La decisione ha sollevato forti critiche da esponenti politici di maggioranza e opposizione
Scoppia la polemica attorno al nuovo bando pubblicato da Asia Napoli S.p.A. per l’affidamento del servizio di somministrazione di lavoro temporaneo. Il provvedimento, datato 14 agosto 2025, prevede un accordo quadro del valore complessivo di 5.685.000 euro, finalizzato all’impiego di personale interinale per un periodo massimo di 36 mesi, con possibilità di proroga per ulteriori 12 mesi.
La decisione ha sollevato forti critiche da esponenti politici di maggioranza e opposizione, che contestano la scelta di ricorrere al lavoro a tempo determinato anziché attingere dalle graduatorie già esistenti di candidati idonei, frutto di precedenti selezioni pubbliche.
A prendere posizione è Nino Simeone, presidente della Prima Commissione Infrastrutture e Mobilità del Consiglio Comunale:
«Abbiamo graduatorie valide e aggiornate, risorse preziose per assunzioni dirette. Utilizzarle significherebbe risparmiare, evitare procedure esterne e garantire stabilità occupazionale. Ricorrere al lavoro interinale per oltre 5,6 milioni è incomprensibile e in contrasto con la linea di razionalizzazione della spesa che l’amministrazione dovrebbe perseguire».
Simeone propone l’assunzione part-time a tempo indeterminato, con successiva trasformazione full-time, come alternativa sostenibile sul piano economico e più coerente con le esigenze del territorio.
Critiche simili arrivano anche da Fratelli d’Italia, con il presidente del coordinamento cittadino Marco Nonno, il vicario Luigi Rispoli e il consigliere comunale Giorgio Longobardi che, in una nota congiunta, parlano di «uso improprio del lavoro interinale»:
«Destinare risorse così rilevanti a contratti temporanei, senza reali prospettive di stabilizzazione, è una forzatura dello strumento, pensato per esigenze eccezionali.
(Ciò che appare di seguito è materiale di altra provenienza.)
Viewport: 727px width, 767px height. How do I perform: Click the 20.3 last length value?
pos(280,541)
Prevedere fin da subito una proroga di 12 mesi tradisce lo spirito della temporaneità».
Gli esponenti del partito denunciano l’assenza di una strategia occupazionale strutturata da parte di Asia Napoli, sottolineando come il contratto di servizio dell’azienda richieda un rafforzamento del personale per garantire il miglioramento dell’igiene urbana.
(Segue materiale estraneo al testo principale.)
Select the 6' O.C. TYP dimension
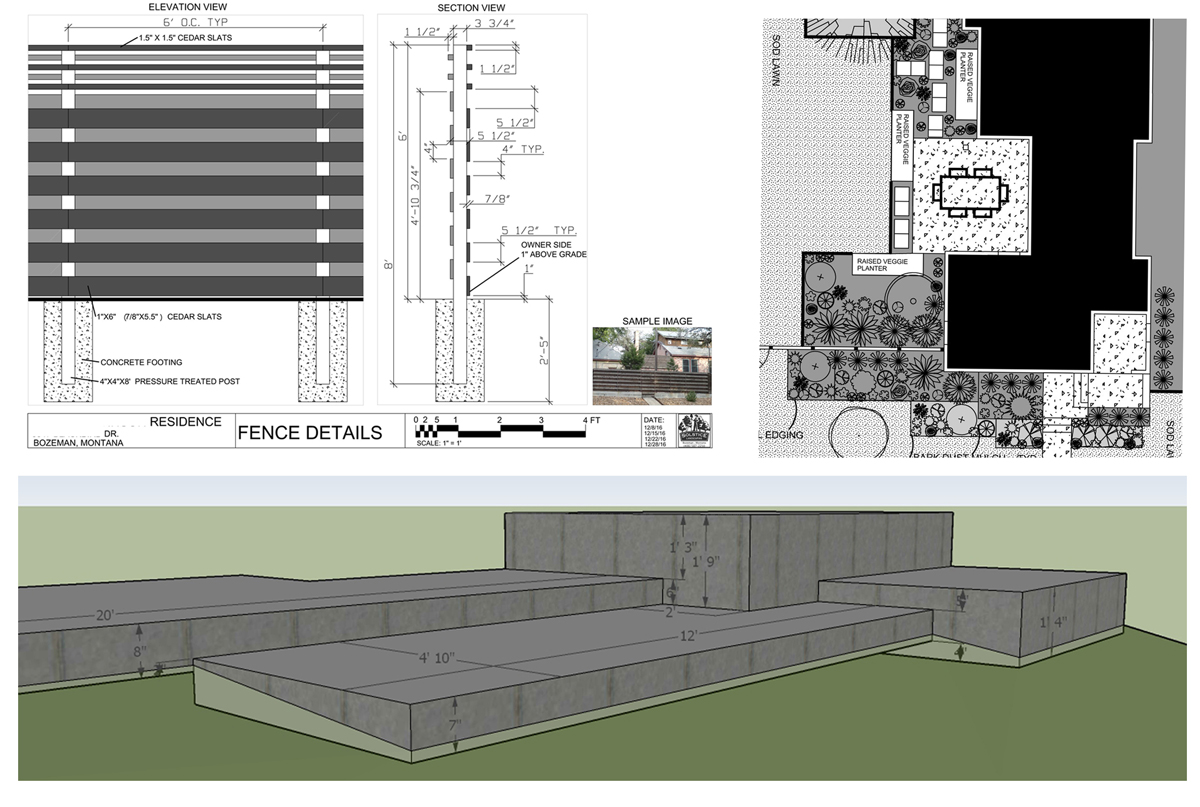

Inoltre, mettono in discussione l’impostazione dell’accordo quadro, che prevede un solo operatore economico:
«Una scelta che limita la concorrenza e rischia di generare inefficienze e costi non controllati. Chiediamo il ritiro della procedura e l’avvio urgente di un piano straordinario di assunzioni basato sulle graduatorie esistenti».
Il tema si preannuncia caldo anche nel prossimo Consiglio Comunale. L’opinione comune tra i critici è che puntare sul lavoro temporaneo per risolvere criticità strutturali del settore sia una «scelta miope», che non risponde alle reali esigenze della città né alle aspettative dei cittadini.